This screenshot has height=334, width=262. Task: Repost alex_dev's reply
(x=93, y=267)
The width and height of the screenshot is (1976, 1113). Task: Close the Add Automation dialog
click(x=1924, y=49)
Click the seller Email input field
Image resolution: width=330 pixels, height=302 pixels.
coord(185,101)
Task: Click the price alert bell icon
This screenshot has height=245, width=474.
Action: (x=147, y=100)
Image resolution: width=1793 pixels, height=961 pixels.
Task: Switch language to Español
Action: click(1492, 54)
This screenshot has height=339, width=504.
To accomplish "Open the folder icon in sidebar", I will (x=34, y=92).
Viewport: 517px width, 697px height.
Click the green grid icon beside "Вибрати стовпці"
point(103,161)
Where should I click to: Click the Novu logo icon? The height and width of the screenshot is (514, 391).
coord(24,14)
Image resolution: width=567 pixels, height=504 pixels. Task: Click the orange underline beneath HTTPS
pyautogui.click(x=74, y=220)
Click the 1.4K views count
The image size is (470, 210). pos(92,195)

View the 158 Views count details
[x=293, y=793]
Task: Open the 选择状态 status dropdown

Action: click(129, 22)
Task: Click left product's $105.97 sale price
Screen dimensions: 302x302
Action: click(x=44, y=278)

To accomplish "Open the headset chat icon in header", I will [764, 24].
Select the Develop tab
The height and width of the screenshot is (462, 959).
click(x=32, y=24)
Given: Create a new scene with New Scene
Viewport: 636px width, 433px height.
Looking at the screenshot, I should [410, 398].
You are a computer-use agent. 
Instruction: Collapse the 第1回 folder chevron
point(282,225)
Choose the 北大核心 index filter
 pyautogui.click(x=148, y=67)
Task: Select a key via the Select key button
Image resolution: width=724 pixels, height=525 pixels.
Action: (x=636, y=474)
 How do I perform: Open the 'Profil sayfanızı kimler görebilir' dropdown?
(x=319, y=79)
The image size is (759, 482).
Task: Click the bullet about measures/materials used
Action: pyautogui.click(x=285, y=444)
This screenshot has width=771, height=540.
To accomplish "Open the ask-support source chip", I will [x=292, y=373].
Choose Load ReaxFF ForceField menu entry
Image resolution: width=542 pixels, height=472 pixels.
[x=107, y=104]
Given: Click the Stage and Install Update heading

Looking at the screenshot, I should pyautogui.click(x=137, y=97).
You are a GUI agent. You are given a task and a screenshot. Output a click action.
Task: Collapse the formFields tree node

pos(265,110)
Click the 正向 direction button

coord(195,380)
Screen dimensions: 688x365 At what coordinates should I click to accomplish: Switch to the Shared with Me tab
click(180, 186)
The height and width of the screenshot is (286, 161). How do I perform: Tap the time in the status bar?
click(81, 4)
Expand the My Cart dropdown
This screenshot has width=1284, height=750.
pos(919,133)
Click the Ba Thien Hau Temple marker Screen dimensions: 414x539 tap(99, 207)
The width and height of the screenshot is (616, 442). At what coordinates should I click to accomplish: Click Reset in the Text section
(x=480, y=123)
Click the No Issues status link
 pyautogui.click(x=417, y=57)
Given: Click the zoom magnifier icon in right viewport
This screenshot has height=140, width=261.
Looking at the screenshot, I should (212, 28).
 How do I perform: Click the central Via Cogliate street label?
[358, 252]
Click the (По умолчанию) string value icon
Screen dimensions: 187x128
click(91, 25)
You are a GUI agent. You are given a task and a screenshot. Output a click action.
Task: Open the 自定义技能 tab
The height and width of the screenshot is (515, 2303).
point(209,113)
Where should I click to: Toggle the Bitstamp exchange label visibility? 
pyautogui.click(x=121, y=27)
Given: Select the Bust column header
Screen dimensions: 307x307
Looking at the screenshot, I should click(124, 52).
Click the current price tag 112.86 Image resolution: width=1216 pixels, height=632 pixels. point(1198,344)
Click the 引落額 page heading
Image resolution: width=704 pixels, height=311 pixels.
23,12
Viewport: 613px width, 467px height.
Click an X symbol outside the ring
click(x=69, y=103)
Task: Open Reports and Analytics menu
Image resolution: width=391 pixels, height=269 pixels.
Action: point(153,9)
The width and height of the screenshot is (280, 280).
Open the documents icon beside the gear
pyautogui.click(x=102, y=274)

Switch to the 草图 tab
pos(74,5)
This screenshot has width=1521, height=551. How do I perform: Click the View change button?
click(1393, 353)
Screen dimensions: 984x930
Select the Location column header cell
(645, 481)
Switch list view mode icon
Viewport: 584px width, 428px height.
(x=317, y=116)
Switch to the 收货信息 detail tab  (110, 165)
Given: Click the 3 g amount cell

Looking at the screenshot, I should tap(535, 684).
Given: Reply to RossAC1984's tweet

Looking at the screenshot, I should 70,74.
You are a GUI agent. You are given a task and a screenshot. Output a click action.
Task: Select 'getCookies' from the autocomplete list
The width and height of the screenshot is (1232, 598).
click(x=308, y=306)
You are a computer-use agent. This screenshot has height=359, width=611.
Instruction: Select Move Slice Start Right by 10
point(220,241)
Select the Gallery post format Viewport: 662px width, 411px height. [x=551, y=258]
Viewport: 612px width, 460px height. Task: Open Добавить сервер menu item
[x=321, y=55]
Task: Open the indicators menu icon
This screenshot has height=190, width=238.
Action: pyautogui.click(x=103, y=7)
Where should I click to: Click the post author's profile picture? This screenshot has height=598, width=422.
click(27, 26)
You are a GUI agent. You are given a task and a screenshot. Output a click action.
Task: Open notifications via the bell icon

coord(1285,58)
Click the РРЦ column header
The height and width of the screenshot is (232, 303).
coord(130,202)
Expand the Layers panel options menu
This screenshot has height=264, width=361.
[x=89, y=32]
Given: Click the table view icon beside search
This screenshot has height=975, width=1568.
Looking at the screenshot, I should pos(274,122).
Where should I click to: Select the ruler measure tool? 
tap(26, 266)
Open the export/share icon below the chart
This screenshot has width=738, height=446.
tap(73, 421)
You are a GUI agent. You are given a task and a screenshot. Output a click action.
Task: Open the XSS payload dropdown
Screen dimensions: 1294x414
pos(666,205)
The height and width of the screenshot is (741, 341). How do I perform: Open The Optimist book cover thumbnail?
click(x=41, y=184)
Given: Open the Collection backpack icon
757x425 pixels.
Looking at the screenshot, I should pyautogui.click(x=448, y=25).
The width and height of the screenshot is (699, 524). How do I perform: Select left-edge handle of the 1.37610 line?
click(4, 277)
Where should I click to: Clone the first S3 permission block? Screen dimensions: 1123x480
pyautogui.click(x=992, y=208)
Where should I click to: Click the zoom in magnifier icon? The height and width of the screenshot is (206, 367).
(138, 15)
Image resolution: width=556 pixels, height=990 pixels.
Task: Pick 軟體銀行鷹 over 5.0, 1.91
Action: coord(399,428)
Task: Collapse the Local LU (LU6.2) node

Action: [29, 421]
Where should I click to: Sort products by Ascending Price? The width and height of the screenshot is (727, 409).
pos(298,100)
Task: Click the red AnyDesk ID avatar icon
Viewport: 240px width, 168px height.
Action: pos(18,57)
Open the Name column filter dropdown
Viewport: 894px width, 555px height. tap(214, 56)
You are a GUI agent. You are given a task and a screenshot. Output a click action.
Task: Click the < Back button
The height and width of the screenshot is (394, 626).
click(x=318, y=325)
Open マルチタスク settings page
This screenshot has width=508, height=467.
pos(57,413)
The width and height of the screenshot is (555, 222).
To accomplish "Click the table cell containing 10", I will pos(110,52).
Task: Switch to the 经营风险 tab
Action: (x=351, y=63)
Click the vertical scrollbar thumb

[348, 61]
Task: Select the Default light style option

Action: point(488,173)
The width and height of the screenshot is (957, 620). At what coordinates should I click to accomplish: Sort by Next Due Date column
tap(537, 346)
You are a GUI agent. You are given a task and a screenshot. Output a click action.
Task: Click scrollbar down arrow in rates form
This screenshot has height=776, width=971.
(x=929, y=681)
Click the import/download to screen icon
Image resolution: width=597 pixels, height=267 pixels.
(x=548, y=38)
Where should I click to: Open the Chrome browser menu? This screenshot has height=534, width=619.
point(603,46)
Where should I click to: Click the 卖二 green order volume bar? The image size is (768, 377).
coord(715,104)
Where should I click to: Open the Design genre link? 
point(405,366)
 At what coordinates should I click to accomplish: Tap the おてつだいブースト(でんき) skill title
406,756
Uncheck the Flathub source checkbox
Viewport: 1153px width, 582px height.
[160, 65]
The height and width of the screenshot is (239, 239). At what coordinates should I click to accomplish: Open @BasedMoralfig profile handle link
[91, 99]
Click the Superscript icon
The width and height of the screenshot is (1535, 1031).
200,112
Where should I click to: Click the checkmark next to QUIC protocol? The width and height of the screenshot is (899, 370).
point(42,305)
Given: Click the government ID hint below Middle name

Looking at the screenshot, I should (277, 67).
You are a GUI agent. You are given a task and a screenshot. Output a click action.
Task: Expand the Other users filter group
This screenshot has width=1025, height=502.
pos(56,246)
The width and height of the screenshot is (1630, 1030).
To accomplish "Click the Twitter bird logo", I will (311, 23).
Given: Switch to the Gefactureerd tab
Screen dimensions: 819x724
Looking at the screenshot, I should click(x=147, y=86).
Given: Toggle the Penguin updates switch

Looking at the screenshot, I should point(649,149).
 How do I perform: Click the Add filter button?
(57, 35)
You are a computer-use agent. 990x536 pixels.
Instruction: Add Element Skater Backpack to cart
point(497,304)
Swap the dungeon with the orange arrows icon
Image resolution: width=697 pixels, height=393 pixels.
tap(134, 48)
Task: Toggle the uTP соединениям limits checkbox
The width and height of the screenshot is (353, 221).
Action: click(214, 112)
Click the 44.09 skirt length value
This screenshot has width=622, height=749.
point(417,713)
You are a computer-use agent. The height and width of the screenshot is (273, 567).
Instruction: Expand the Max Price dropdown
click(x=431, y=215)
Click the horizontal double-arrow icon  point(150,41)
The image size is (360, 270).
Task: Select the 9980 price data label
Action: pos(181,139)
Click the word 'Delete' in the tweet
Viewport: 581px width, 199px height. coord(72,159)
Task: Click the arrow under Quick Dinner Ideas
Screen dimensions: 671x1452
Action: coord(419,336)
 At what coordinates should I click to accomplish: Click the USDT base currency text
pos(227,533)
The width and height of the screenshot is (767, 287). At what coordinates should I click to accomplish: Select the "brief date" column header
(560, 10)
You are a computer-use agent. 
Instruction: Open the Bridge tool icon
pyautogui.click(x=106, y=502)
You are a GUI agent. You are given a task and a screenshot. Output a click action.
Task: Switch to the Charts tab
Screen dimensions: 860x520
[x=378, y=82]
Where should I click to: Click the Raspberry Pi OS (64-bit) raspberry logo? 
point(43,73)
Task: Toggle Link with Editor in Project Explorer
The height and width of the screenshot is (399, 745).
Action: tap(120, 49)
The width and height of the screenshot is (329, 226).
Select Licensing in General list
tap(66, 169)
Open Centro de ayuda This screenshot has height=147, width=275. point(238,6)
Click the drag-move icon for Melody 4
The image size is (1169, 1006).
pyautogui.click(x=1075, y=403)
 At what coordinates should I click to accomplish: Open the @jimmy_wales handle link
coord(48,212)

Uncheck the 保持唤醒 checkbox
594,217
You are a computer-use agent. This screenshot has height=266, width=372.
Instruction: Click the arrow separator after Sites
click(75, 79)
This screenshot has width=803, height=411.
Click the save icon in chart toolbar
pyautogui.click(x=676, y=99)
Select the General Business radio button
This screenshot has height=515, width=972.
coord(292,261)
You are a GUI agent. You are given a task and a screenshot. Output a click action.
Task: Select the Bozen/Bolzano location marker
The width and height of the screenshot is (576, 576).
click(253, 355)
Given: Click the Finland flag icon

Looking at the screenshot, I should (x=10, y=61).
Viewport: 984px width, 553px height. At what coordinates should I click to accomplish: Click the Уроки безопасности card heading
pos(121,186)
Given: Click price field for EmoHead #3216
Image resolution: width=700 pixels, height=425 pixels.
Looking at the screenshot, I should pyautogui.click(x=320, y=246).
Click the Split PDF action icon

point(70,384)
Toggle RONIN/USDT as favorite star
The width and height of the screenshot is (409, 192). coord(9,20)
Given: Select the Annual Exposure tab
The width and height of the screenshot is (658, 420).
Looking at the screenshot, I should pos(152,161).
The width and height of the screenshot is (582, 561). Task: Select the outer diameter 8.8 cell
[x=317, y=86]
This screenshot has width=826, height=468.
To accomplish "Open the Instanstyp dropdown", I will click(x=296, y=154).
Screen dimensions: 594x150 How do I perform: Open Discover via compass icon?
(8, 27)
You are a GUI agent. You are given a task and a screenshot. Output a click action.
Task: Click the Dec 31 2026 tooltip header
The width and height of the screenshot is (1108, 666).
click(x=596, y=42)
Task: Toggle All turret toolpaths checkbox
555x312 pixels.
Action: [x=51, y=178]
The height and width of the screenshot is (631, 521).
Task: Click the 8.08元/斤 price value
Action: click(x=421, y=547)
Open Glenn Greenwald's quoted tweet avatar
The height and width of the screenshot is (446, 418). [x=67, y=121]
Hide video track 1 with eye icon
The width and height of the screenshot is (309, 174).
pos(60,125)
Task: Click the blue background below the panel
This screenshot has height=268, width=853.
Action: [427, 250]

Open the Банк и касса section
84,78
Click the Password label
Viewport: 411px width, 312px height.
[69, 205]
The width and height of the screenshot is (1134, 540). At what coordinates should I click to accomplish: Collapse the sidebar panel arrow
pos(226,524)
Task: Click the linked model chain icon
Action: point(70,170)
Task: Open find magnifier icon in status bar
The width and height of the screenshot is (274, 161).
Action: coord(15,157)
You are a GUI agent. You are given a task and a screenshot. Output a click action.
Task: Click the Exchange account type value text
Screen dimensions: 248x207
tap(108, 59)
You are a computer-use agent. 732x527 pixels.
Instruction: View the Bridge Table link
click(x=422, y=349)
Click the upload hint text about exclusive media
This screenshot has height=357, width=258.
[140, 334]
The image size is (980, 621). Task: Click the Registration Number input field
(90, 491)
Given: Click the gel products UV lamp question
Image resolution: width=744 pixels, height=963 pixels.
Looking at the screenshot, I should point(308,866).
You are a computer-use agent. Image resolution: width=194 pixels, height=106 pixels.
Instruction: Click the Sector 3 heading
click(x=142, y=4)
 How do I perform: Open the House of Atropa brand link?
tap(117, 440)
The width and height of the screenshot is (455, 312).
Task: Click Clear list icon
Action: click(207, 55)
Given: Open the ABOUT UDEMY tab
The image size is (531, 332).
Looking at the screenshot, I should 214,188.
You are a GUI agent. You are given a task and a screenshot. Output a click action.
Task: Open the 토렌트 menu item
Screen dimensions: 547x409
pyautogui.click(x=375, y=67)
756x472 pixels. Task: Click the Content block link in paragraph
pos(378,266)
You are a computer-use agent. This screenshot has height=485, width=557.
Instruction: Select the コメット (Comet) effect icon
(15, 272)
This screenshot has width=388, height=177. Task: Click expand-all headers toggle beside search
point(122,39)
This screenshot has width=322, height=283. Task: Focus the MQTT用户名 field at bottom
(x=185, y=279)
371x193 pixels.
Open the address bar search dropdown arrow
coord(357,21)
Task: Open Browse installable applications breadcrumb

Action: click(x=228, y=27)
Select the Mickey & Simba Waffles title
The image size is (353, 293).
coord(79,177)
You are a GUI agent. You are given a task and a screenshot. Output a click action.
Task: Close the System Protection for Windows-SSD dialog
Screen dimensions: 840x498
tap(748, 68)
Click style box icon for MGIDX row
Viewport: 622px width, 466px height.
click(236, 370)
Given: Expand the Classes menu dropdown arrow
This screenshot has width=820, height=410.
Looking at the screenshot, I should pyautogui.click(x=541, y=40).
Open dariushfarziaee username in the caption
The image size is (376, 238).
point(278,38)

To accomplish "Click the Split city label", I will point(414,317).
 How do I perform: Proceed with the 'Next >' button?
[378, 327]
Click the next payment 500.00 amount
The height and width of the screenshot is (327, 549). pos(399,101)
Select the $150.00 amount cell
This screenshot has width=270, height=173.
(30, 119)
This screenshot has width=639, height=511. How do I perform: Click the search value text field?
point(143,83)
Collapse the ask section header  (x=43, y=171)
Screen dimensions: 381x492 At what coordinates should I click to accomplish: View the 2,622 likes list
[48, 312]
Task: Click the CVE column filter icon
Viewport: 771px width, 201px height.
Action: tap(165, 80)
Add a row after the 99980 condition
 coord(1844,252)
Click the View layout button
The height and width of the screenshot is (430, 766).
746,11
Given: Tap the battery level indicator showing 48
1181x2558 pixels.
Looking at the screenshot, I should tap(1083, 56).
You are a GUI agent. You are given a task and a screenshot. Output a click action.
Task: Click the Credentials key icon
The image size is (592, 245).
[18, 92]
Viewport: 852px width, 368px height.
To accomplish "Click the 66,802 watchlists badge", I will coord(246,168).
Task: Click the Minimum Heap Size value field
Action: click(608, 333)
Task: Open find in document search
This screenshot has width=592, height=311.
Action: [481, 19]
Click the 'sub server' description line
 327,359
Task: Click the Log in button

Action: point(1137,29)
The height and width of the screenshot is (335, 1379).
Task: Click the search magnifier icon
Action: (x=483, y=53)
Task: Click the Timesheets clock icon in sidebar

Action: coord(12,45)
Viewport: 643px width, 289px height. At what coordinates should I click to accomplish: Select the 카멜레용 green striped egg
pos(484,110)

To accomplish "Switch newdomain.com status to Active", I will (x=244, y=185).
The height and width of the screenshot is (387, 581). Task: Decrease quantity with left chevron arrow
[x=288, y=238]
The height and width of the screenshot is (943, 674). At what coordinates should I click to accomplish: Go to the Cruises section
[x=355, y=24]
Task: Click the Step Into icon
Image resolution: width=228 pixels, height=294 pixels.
__________________________________________________
When you reach the line in the material above that holds "At what coordinates should I click to accomplish: Open the", begin reproducing lines exactly, and stop after the line that holds "Given: Click price field for EmoHead #3216".

 At what coordinates should I click to accomplish: Open the @jimmy_wales handle link
coord(48,212)

Uncheck the 保持唤醒 checkbox
594,217
You are a computer-use agent. This screenshot has height=266, width=372.
Instruction: Click the arrow separator after Sites
click(75, 79)
This screenshot has width=803, height=411.
Click the save icon in chart toolbar
pyautogui.click(x=676, y=99)
Select the General Business radio button
This screenshot has height=515, width=972.
coord(292,261)
You are a GUI agent. You are given a task and a screenshot. Output a click action.
Task: Select the Bozen/Bolzano location marker
The width and height of the screenshot is (576, 576).
click(253, 355)
Given: Click the Finland flag icon

Looking at the screenshot, I should (x=10, y=61).
Viewport: 984px width, 553px height. At what coordinates should I click to accomplish: Click the Уроки безопасности card heading
pos(121,186)
Given: Click price field for EmoHead #3216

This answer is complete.